5. It Never Gets Boring
One of the advantages for the expats is that life in Dubai never gets boring. There’s always something happening, and as the city caters to the rich, all of the events going on are bound to leave you in awe. Bear in mind that this is also home to the biggest mall in the world which features literally thousands of restaurants and shops.
6. Being Late Is Customary
This can be one of the most frustrating aspects of working in Dubai as it’s generally the rule in Western countries to be punctual for business functions. Here things are different as people are late everywhere and that’s not only accepted, but it’s also expected, especially in professional environments.
7. The High Cost of Living Is Matched by High Salaries
Unlike cities like London that are unreasonably expensive and make living there impossible, Dubai salaries match the, admittedly, high cost of living. Therefore, you’ll be able to live more than comfortably throughout your stay.
8. Ramadan Is Observed and It Will Affect You
As Dubai is a Muslim country, Ramadan, the biggest Muslim religious holiday, is observed. The Ramadan is a month long, and during this time people must abstain from drinking and eating during the day. As Ramadan is the holiest Muslim holiday it also affects businesses; office hours are often shortened, many restaurants remain closed and alcohol is not served.
9. Being Respectful of the Local Culture Is Important
Because Dubai is one of the most advanced cities in the world, it can often be easy to forget that the local culture is very different. It’s important to respect the culture throughout your time here. Bear in mind that during your first few weeks you’ll be woken up by the call to prayer and that people take time off work to pray. It’s also common for people to go to work wearing the national dress.
10. It Can Get Very Hot During the Summer
If you come from a very cold and rainy country this may sound like music to your ears, but remember that you’ll never get accustomed to the hot Dubai summers. Although ac units make things better inside, it’s little things like getting out of your car (most parking spaces are underground) that will make you realise that there is such a thing as too hot.
11. Prepare for a Non-Hectic Lifestyle
One of the advantages of moving to Dubai, a huge financial centre, is that you won’t experience the type of hectic lifestyle you’d experience elsewhere.
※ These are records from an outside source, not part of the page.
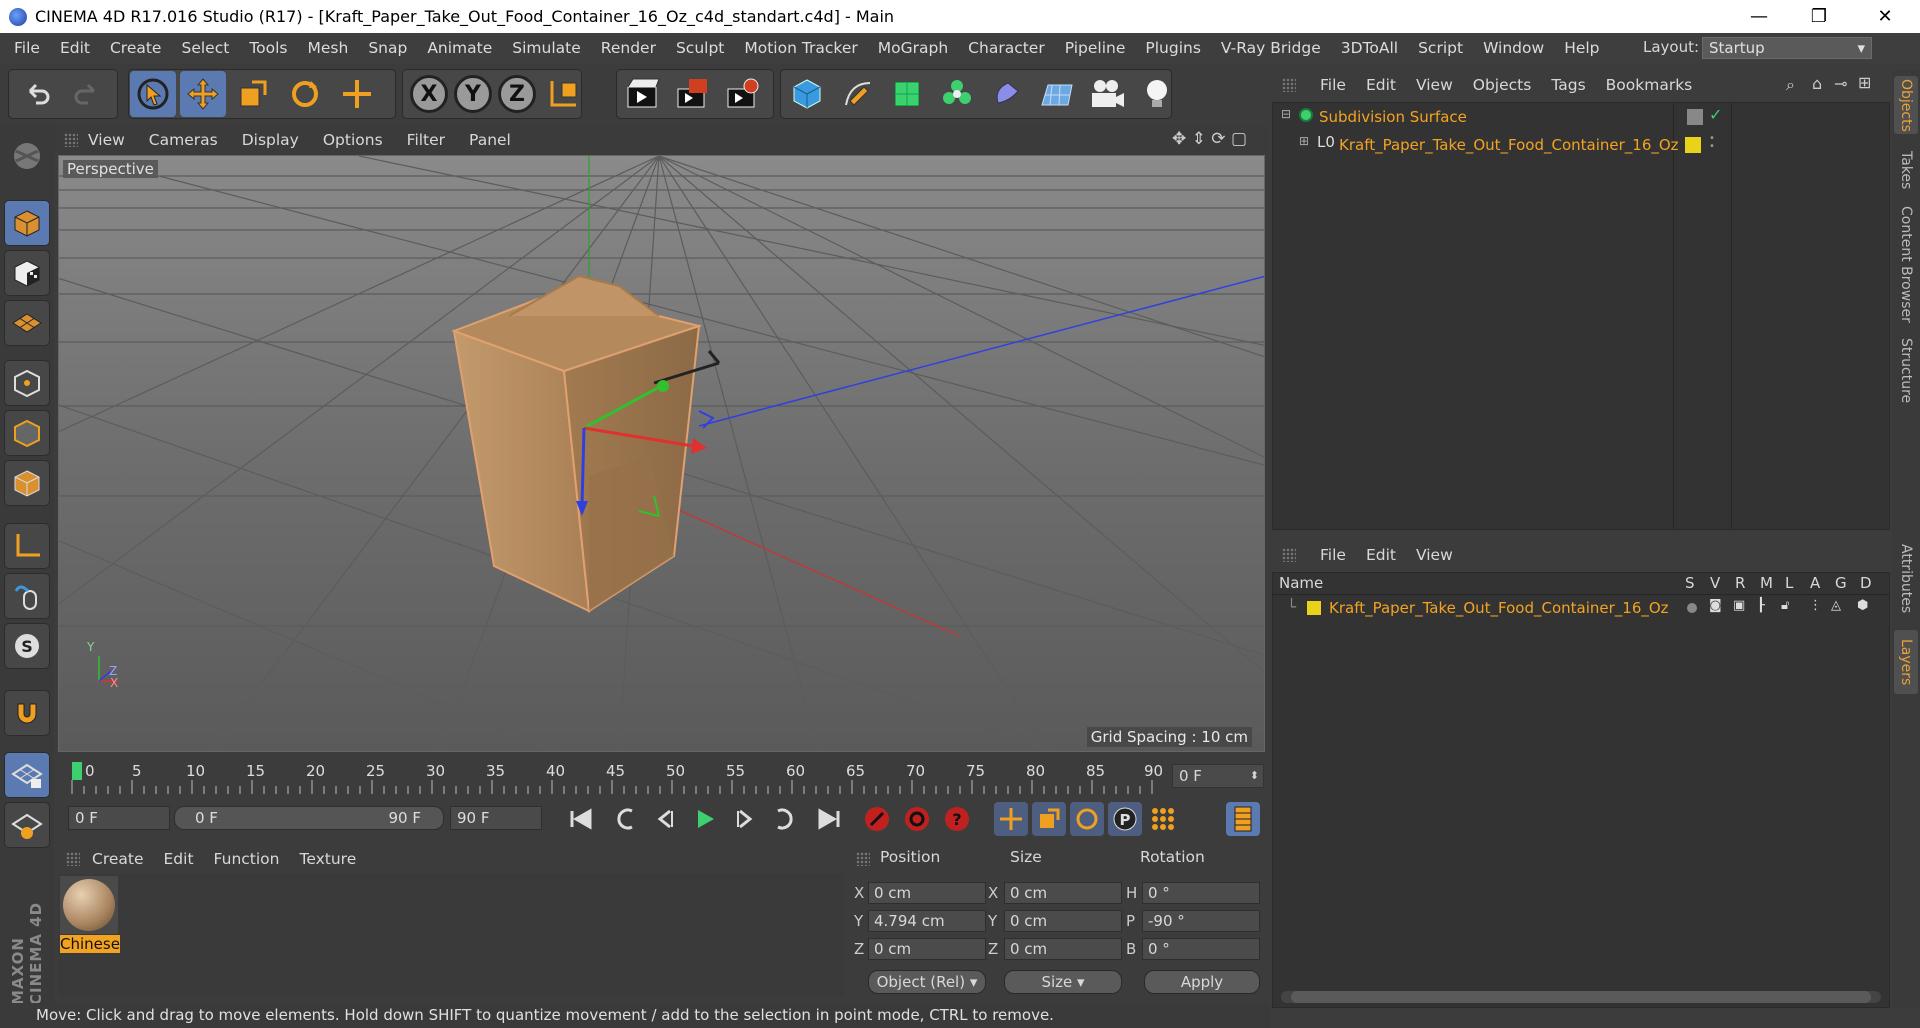 The height and width of the screenshot is (1028, 1920). I want to click on checkmark-icon: ✓, so click(1716, 114).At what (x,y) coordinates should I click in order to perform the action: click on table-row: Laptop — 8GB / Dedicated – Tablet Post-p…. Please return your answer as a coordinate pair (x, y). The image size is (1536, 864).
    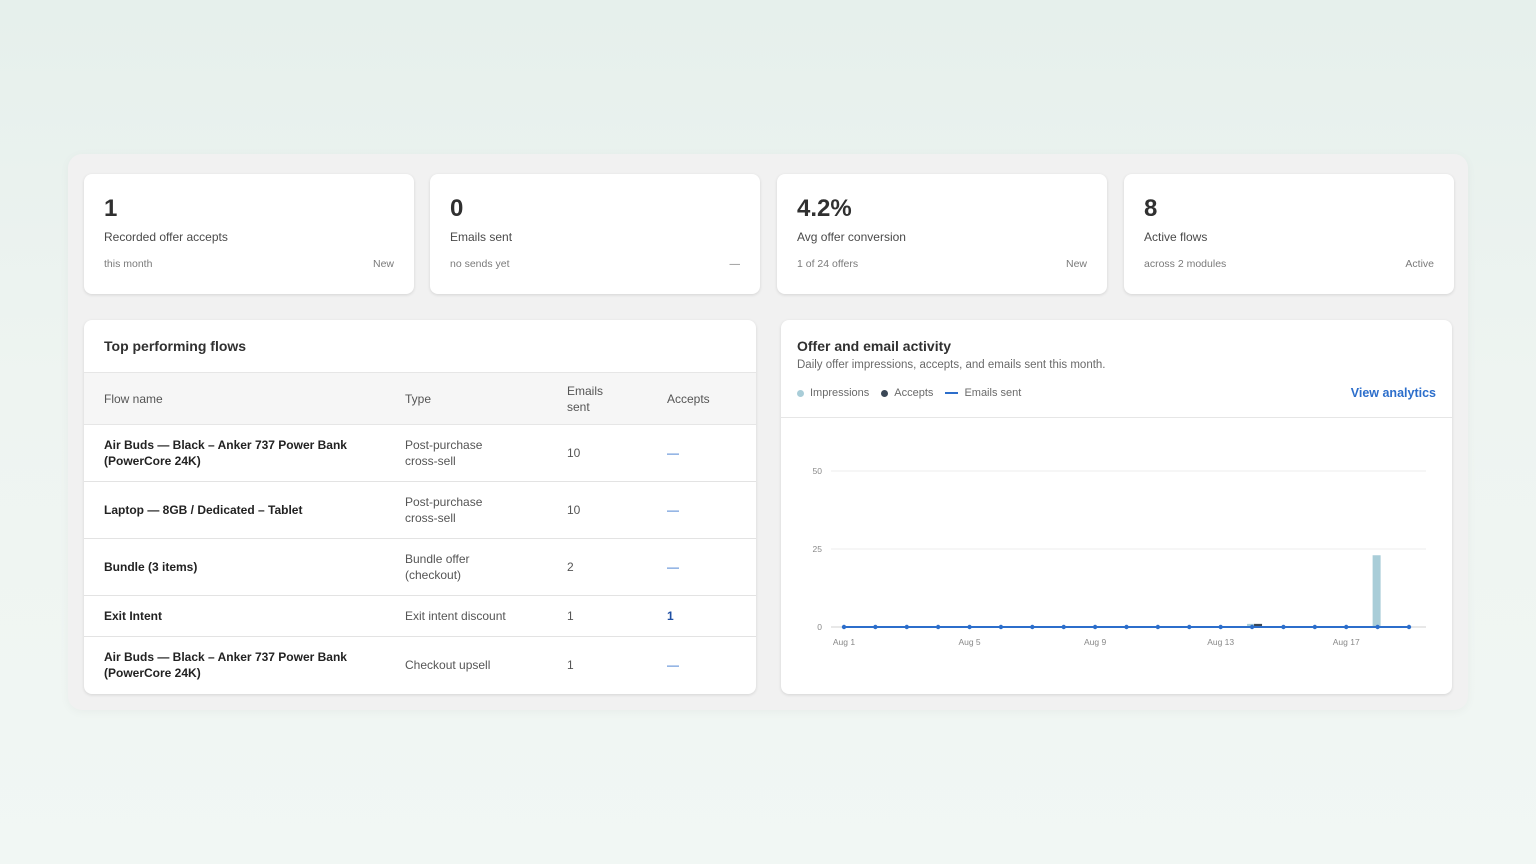
    Looking at the image, I should click on (420, 510).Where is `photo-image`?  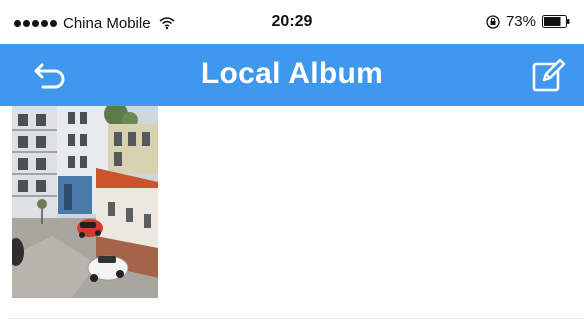 photo-image is located at coordinates (85, 202).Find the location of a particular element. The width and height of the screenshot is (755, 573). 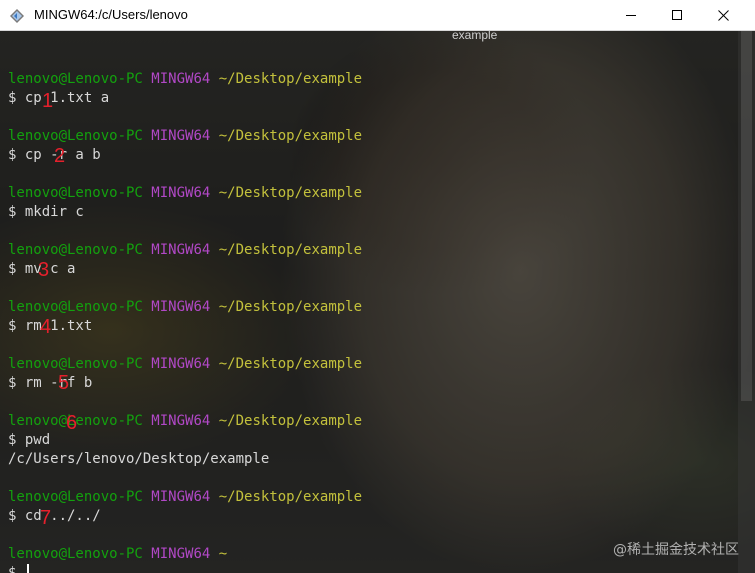

title-bar: MINGW64:/c/Users/lenovo is located at coordinates (378, 16).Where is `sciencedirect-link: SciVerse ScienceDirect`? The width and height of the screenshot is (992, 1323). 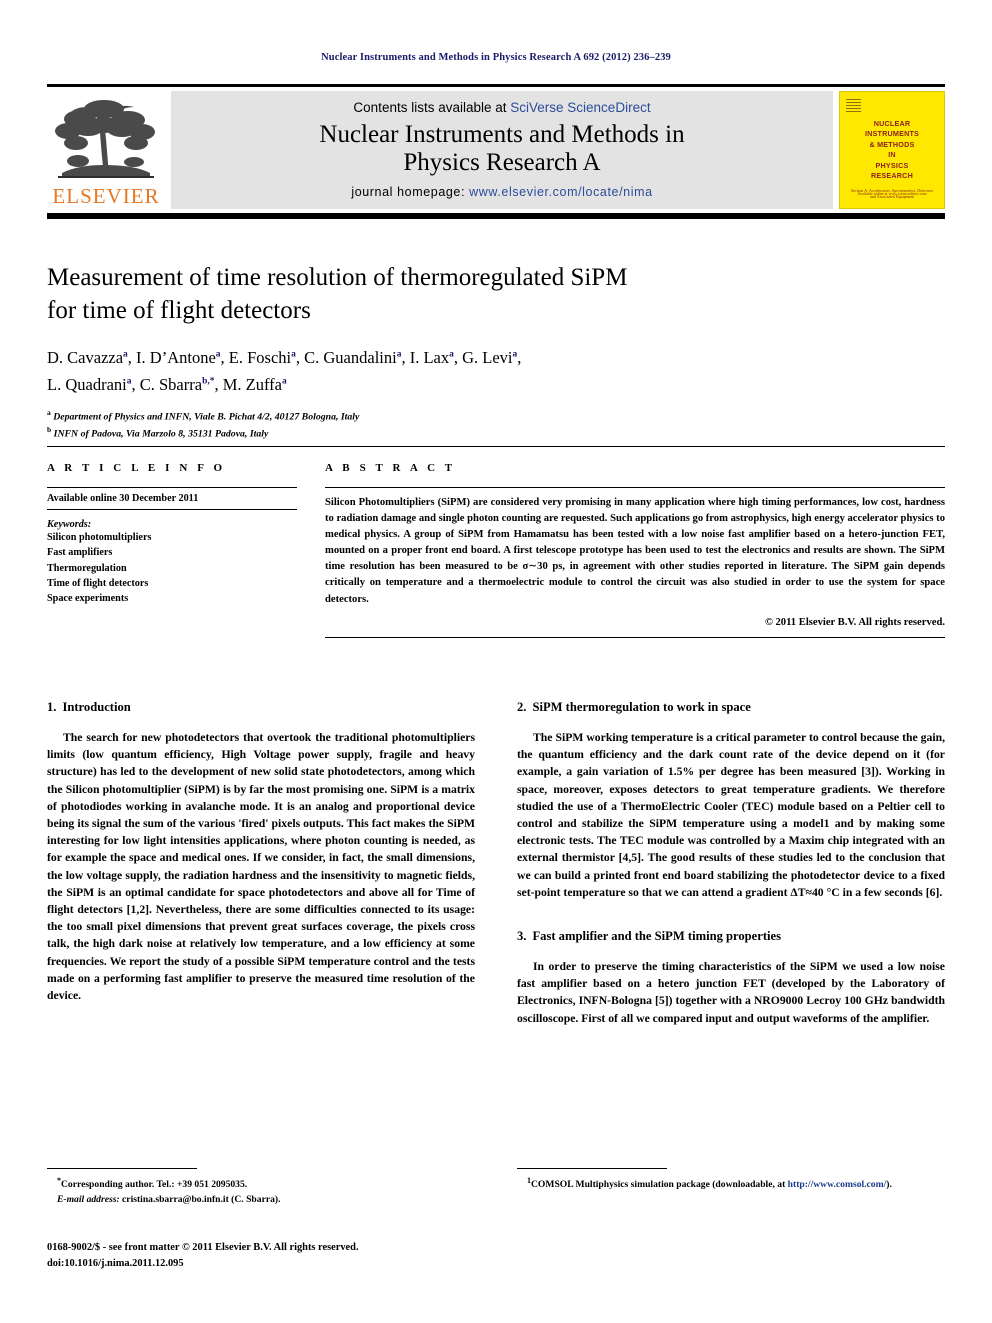
sciencedirect-link: SciVerse ScienceDirect is located at coordinates (580, 108). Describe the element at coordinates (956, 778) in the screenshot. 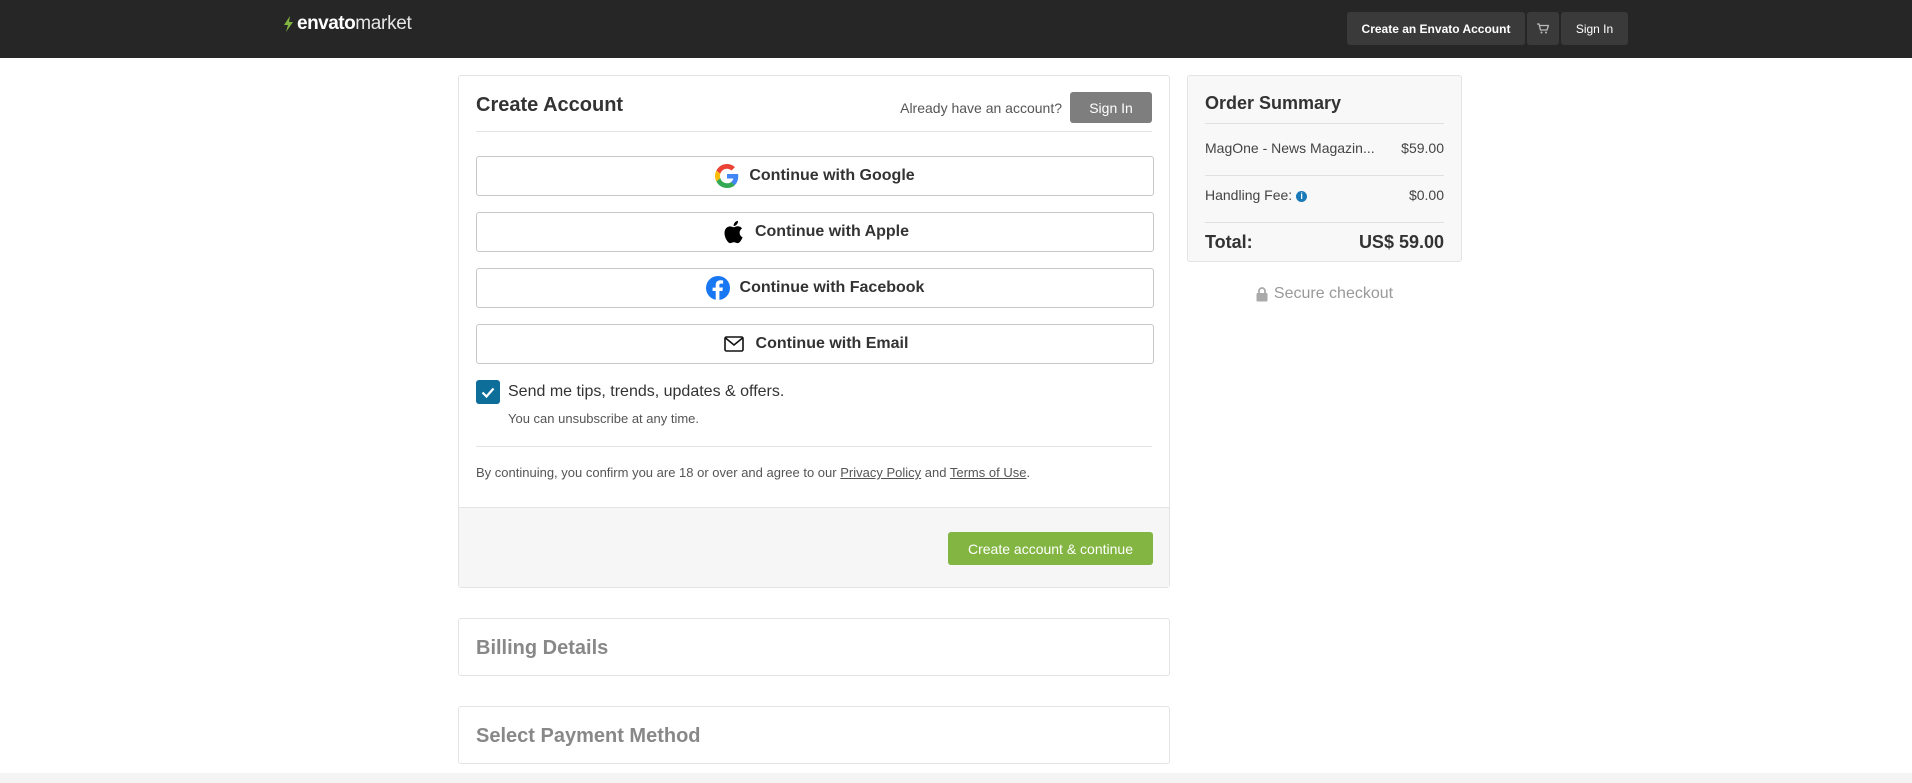

I see `page-bottom-edge` at that location.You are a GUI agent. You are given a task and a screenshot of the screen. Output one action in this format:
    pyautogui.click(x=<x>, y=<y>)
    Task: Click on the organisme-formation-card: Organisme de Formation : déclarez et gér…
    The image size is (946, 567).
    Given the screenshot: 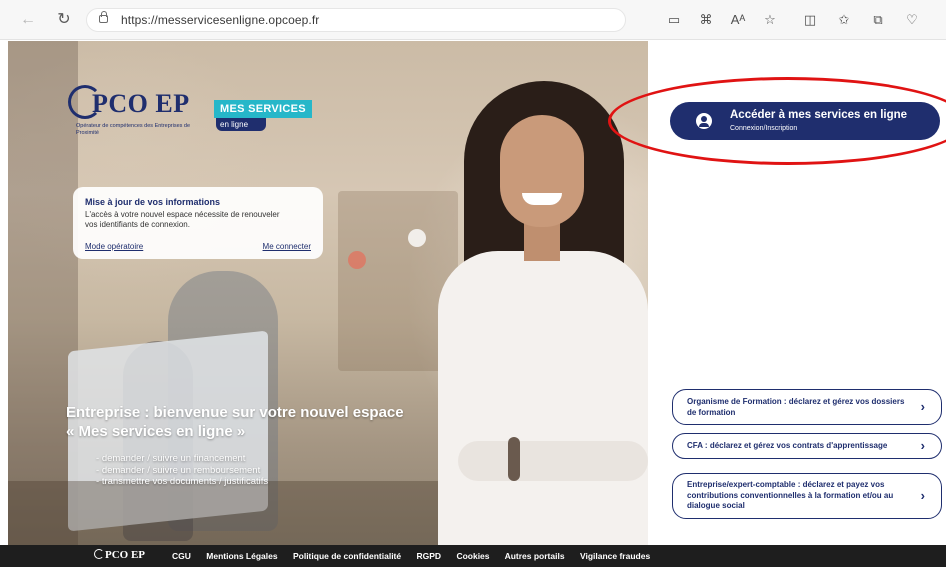 What is the action you would take?
    pyautogui.click(x=807, y=407)
    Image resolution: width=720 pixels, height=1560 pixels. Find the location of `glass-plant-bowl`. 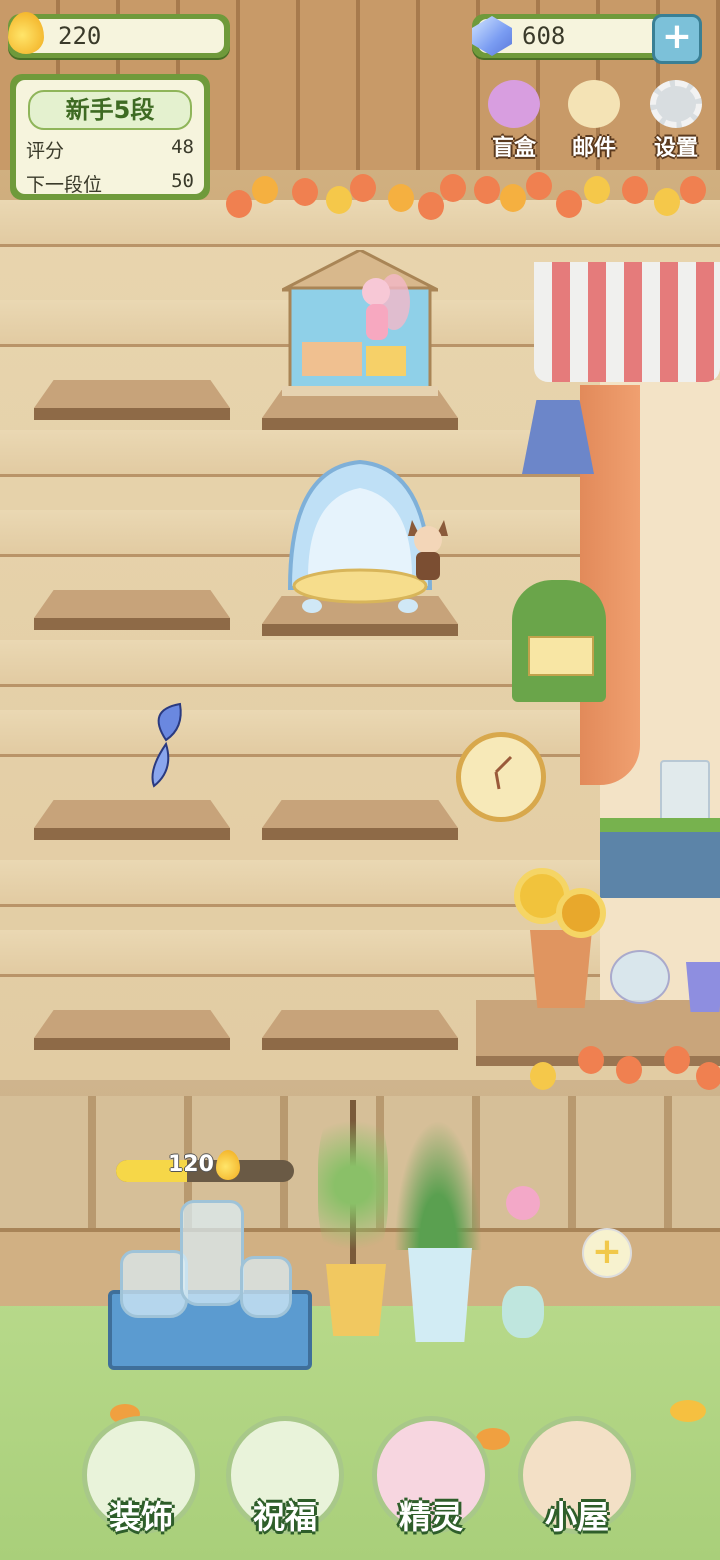

glass-plant-bowl is located at coordinates (640, 977).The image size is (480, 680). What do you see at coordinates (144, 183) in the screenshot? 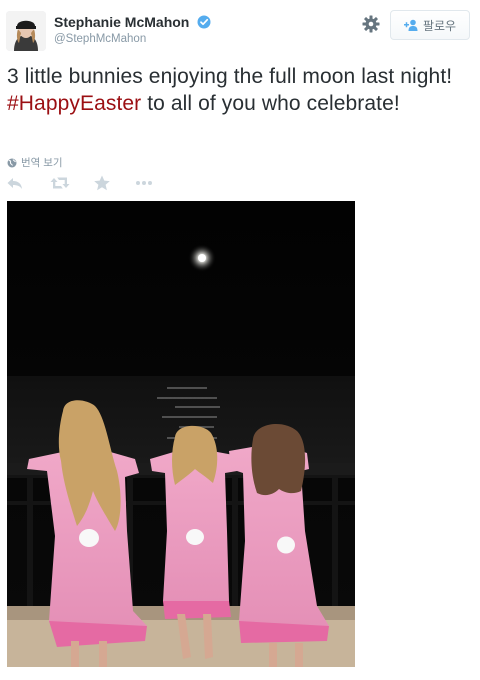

Not everyone is running, you don’t have to cram yourself up into the tube every morning, and everyone is more laid back.
12. There’s a Huge Expat Community
While this doesn’t mean that you should only make friends with expats, it can be quite reassuring to know that there’s a community that has gone through the exact same process as you and is ready to assist you with everything you might need when you first get to the country.
13. It’s a Safe Place to Live
Despite the fact that Dubai attracts many millionaires from across the world, it remains a safe place to live. In fact, nobody seems to worry about crime rates, and it’s not uncommon to see expensive cars kept running while the owners pop into a shop.
14. Driving Can Be Dangerous
One of the disadvantages of moving to Dubai is that you’ll need to deal with hazardous driving on a daily basis. Drivers tend to be erratic which inevitably leads to many traffic accidents. Of course, you can always take the metro or the bus and avoid the road rage altogether.
15. There’s No NHS
Another disadvantage of living in Dubai is that there’s no national healthcare system which means that you’ll have to get private healthcare. Luckily many companies offer it as a standard perk for their employees.
Moving to Dubai can be a wonderful career and life opportunity. But, as the culture is completely different, you may need to give yourself some time to acclimatise to the local culture slowly.